I went to see the University's nutritionist today. I wanted to learn how to experiment more rigorously with my diet in order to increase cognitive function. Specifically, over the past few years I've noticed these foods have some effect on my ability to think clearly:
- Gluten.
- Lactose. (Yogurt/kefir/cheese seem to be fine as long as I don't go nuts.)
- Meat. (Red meat more than white meat, white meat more than seafood.)
I'm not allergic to any of these, but I do appear to be sensitive - it's almost as if those three substances each has a slowly-draining reservoir (for engineers: look, it's an integrator! For Oliners: look, it's a bathtub!) somewhere inside me, and if I "fill" the reservoir by eating that substance faster than it can drain, my brain starts doing funky things. Actually, it's not "as if" there were a reservoir - there is. It's called my bloodstream.
The usual procedure for an experiment goes something like this:
- Reset environment to known control state.

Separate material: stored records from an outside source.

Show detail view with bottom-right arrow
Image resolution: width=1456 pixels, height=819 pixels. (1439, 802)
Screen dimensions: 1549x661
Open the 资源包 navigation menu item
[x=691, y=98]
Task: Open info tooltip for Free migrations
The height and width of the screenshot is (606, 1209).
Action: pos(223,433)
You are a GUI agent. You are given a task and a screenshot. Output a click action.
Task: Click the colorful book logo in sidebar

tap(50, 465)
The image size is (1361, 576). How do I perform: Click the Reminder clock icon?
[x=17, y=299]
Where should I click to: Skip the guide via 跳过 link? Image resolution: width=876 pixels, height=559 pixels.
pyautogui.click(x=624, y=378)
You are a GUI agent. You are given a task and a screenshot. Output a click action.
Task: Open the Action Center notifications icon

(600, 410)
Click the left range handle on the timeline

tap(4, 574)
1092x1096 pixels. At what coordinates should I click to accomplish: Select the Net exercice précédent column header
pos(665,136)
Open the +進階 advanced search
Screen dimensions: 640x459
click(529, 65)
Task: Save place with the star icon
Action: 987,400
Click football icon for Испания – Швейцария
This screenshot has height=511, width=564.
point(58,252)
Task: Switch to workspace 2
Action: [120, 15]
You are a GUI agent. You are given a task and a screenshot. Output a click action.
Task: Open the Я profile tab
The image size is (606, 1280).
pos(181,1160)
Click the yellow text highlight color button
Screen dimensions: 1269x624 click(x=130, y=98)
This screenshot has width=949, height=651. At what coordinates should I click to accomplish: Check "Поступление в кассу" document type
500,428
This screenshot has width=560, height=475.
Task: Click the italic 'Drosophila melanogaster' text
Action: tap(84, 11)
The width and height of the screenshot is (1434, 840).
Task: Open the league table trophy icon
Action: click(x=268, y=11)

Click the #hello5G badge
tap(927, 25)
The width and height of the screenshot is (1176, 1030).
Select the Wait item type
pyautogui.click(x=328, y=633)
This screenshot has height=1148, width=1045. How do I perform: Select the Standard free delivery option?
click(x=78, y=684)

- Introduce the intervention.
- Record results.
The human body's a funky thing, though. It depends on your mood, how much sleep you're getting, how dehydrated (or not) you are, whether you had a big paper due that week, if you exercised, whether it's cold outside... and there's no reboot button. So finally we ended up with this little guide to food challenges - that's what they're called, "food challenges." Sounds like a reality TV show! Anyway:
Reset environment to known control state. Have a "safe food diet" - a bunch of dishes that I like to eat, are nutritionally balanced (protein, carbs, fat, vegetables, fiber, all the stuff your mom told you when you were small), and don't contain any of the stuff I'm trying to test for. So for me, a bowl of rice and black bean chili works - or curry over quinoa, or... you get the idea. Eat this for long enough that your system "clears out" whatever substances you're testing; in allergy/immunization studies, this is usually 1-2 weeks. (Allergy and immunology journals, by the way, are nice sources of procedures for experimental setup; check out PubMed if you have access.) I'm going for 2 weeks, which lets me set approximately one food experiment up per month.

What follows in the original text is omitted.